> [Selected passage]:
# G0759 Is Here!



## bluegrass-engineer (Mar 27, 2015)

UPS Freight, aka Santa Claus, delivered my new G0759 Mill on Tuesday.  With the help of some good friends and a chain hoist I set it up yesterday.  I hope to have it running today, just as soon as I finish all the required cleaning and maintenance.  It took about 8 weeks from the date of order.


----------



## brav65 (Mar 27, 2015)

Congratulations you are going to enjoy it!


----------



## kd4gij (Mar 27, 2015)

Congrats,Looks good man. I have the G0704 Same mill without the dro.


----------



## wrmiller (Mar 27, 2015)

Congrats! Now the fun begins...


----------



## bluegrass-engineer (Mar 28, 2015)

I finished the break in last night with no problems.  Everything seems to work perfectly.  There was no problem getting to 2200 RPM and staying there.  By the time I had finished running it in reverse at 1000 RPM for 10 minutes the motor housing was just getting warm to the touch.  That's after nearly 45 minutes of continuous operation.  I am very pleased.

Cleaning all the grit from the lead screws is annoying.  It seems to me they don't even try to remove cuttings.  Wouldn't that be a quick and simple thing to do?  On the other hand, there is plenty of cosmoline.  Now we know why China is using so much petroleum.  

Thanks to all for your comments and best wishes.  Nice group of folks here.


----------



## brav65 (Mar 28, 2015)

bluegrass-engineer said:


> I finished the break in last night with no problems.  Everything seems to work perfectly.  There was no problem getting to 2200 RPM and staying there.  By the time I had finished running it in reverse at 1000 RPM for 10 minutes the motor housing was just getting warm to the touch.  That's after nearly 45 minutes of continuous operation.  I am very pleased.
> 
> Cleaning all the grit from the lead screws is annoying.  It seems to me they don't even try to remove cuttings.  Wouldn't that be a quick and simple thing to do?  On the other hand, there is plenty of cosmoline.  Now we know why China is using so much petroleum.
> 
> Thanks to all for your comments and best wishes.  Nice group of folks here.




I agree about the lead screws, I actually took my PM-25MV completely apart and cleaned and deburred all the parts, reassembled and adjusted the gibs.  It was a great learning experience, as I am new to metalworking.  My table runs like butter now.  All I need now is a power feed for the X!


----------



## coolidge (Mar 28, 2015)

Congrats on your new mill!! Let us know if we can help you spend money on tooling, work holding, and measurement we are pretty good at that


----------



## mwest (Mar 30, 2015)

Very cool, I am waiting for a call to schedule delivery on the same mill.  I just checked the Grizzly site today and noticed that they have them in stock at my local outlet.  Please do post any tips or tricks that you discover.  This is my first mill and I am still trying to sort out the essential setup steps.


----------



## 007 (Apr 7, 2015)

Your going to love that machine. I own the same model.


----------

> [Requirements]:
Answer these from the G0759 mill thread:
1. How long after the order did the mill arrive?
2. What speed did the mill reach and hold during the break-in?
3. Which mill does kd4gij own?

> [Data extract]:
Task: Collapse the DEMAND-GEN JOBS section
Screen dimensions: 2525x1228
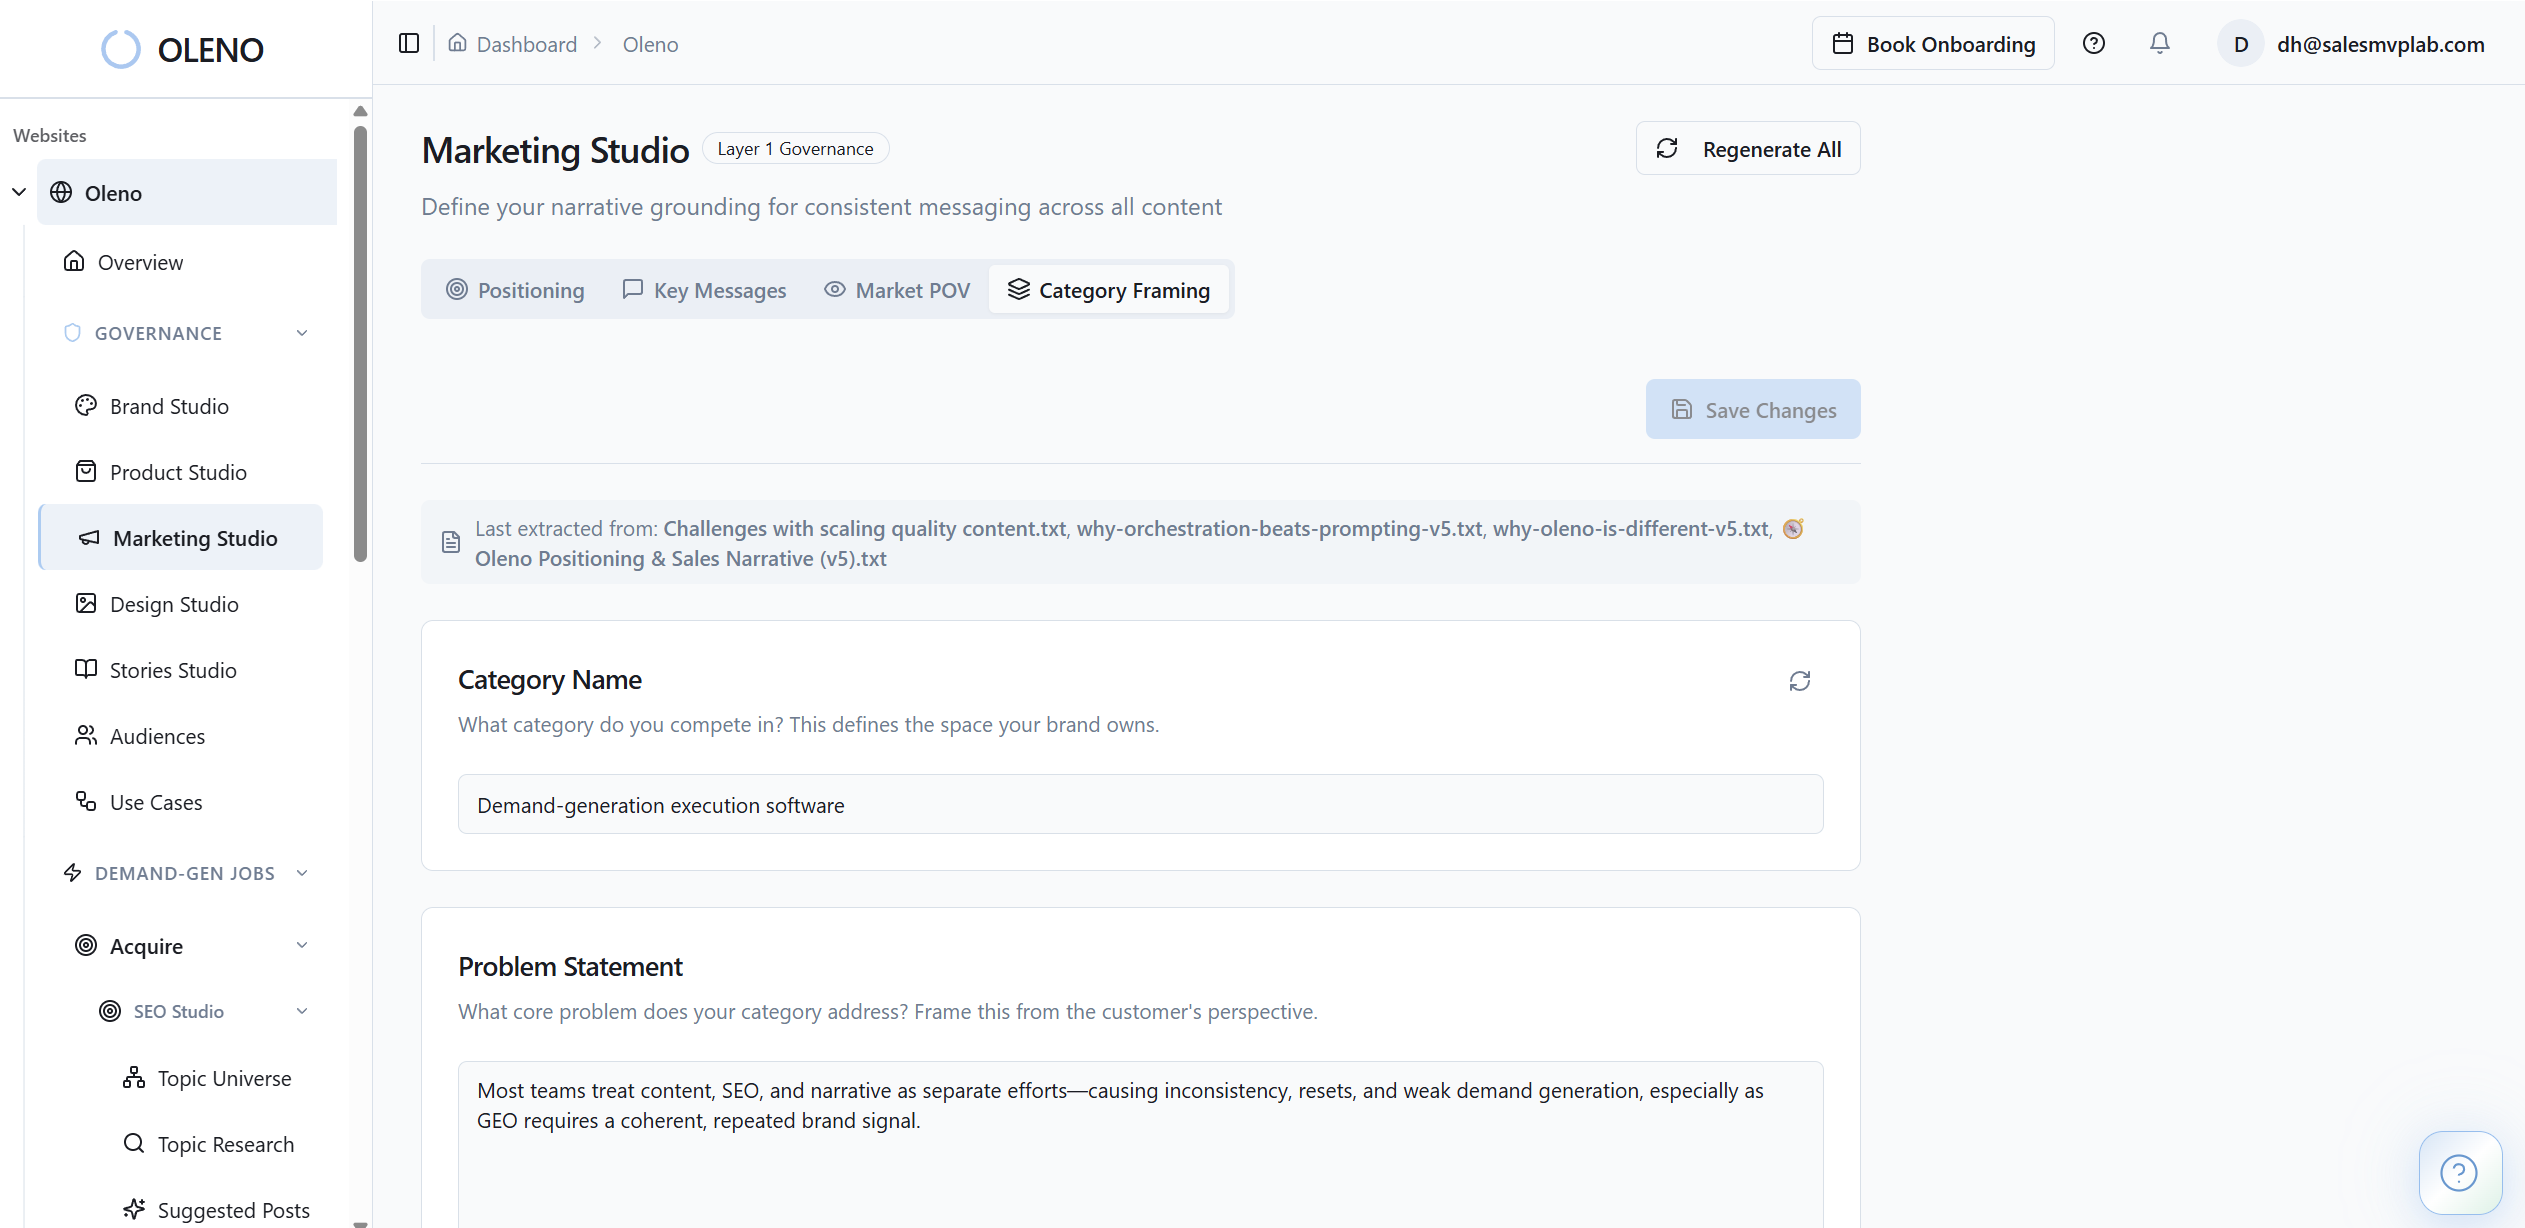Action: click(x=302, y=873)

> [Solution to this problem]:
1. About 8 weeks.
2. 2200 RPM.
3. The G0704, the same mill without the DRO.